### To do:
The answer must consist solely of the lines from the one with "Given: Open the Contour menu in plot window" through the last line of the data, copied exactly, with no pictures.

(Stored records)
####################

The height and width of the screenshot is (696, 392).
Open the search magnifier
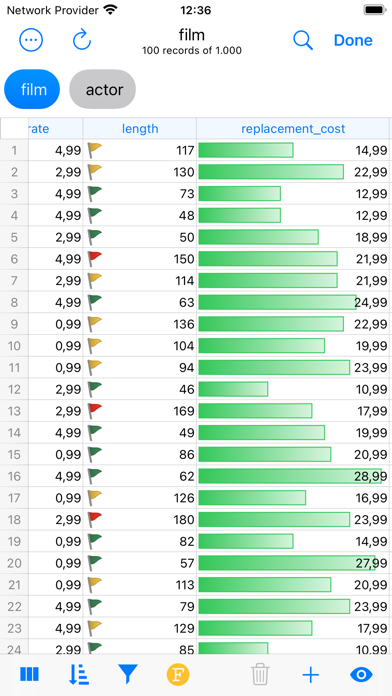click(x=303, y=40)
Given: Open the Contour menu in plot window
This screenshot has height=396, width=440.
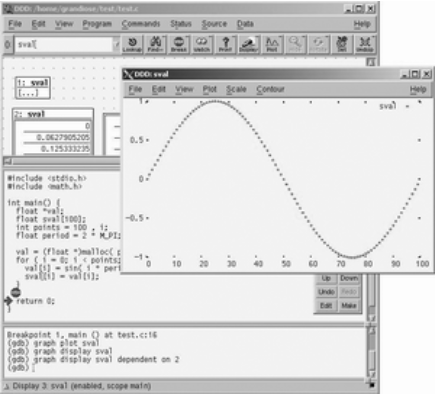Looking at the screenshot, I should [x=270, y=89].
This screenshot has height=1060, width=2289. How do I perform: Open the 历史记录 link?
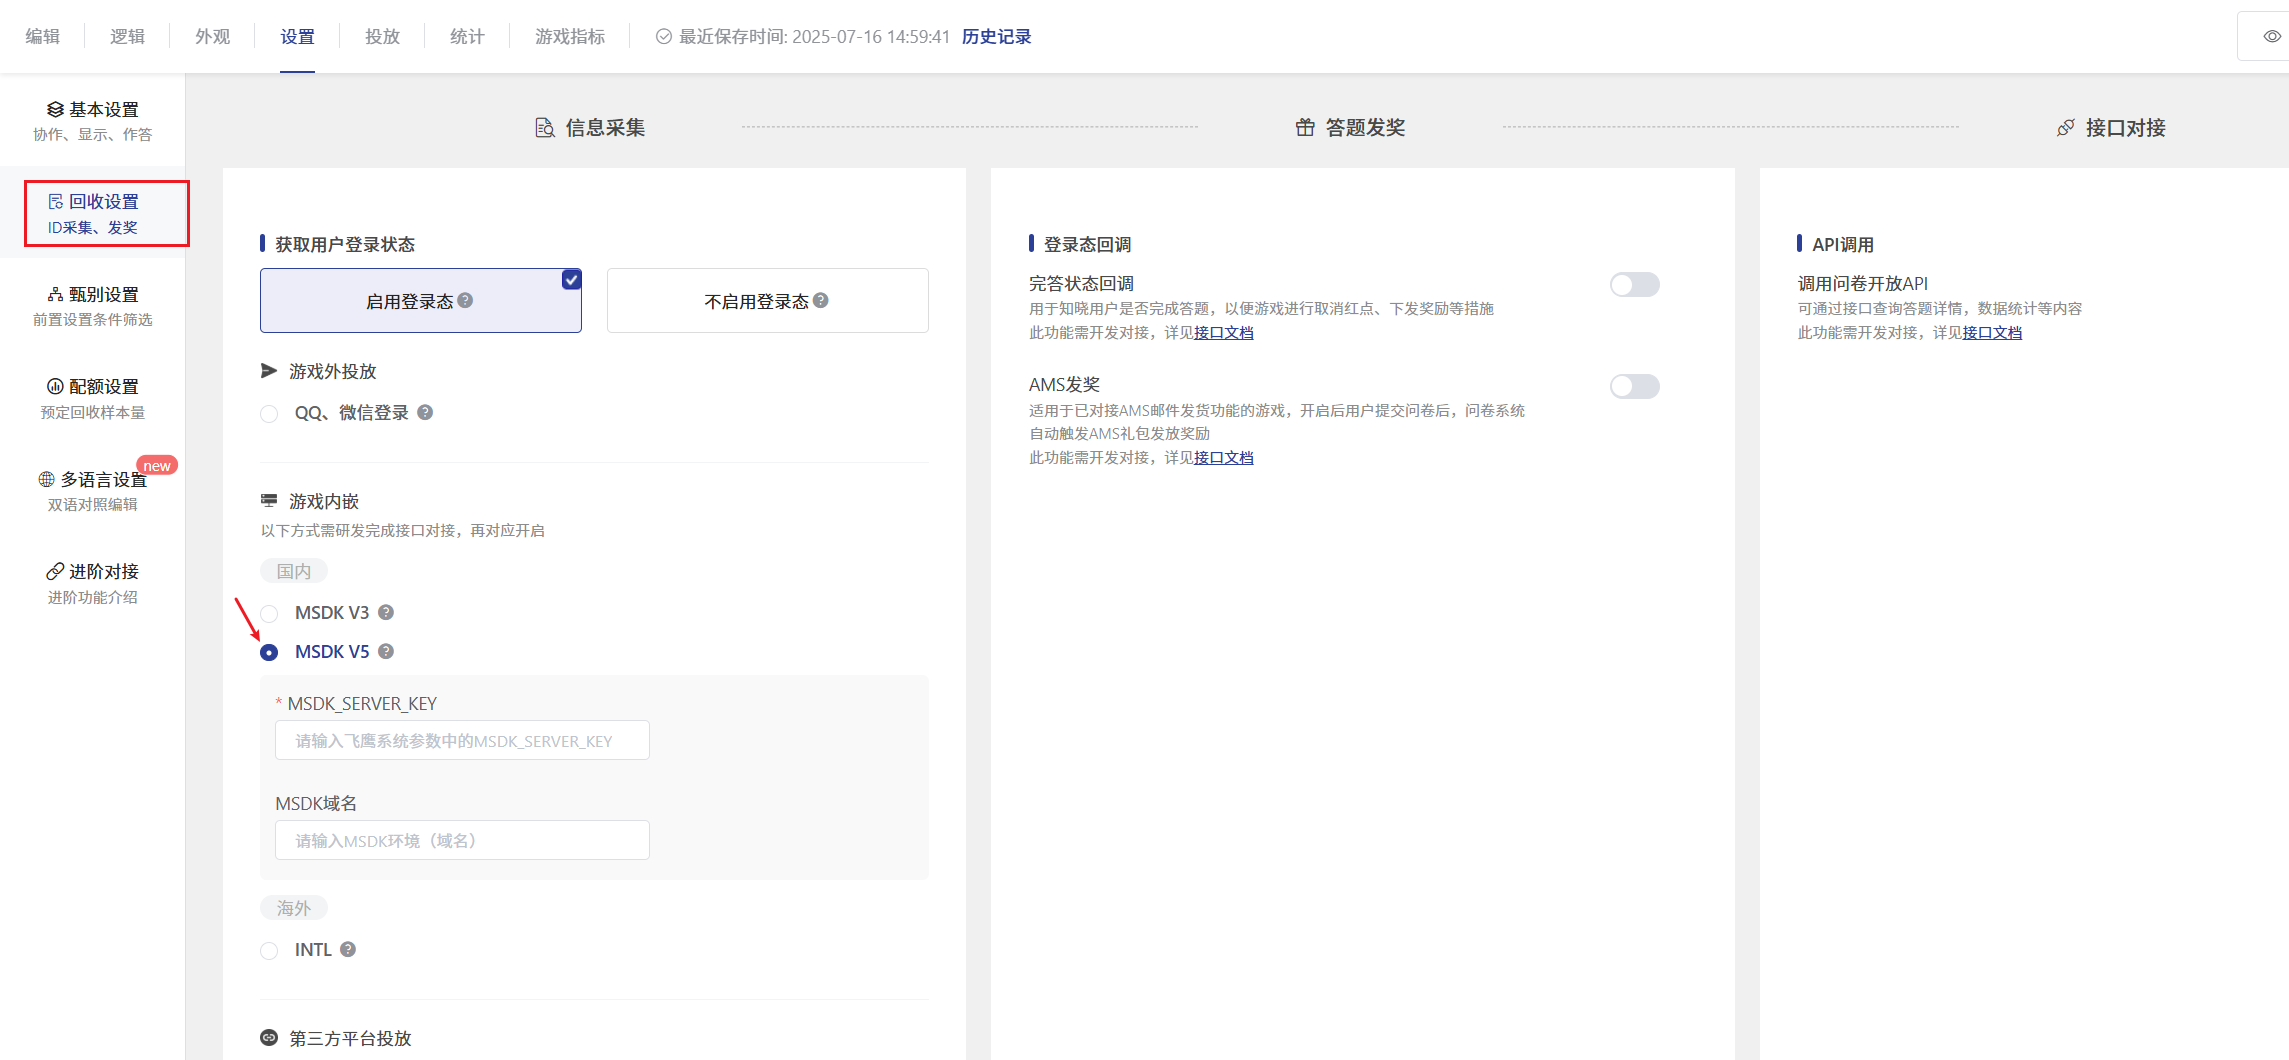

####################

### Task answer:
Given: Open the Contour menu in plot window
This screenshot has height=396, width=440.
Looking at the screenshot, I should [x=270, y=89].
This screenshot has height=1060, width=2289. How do I perform: Open the 历史记录 link?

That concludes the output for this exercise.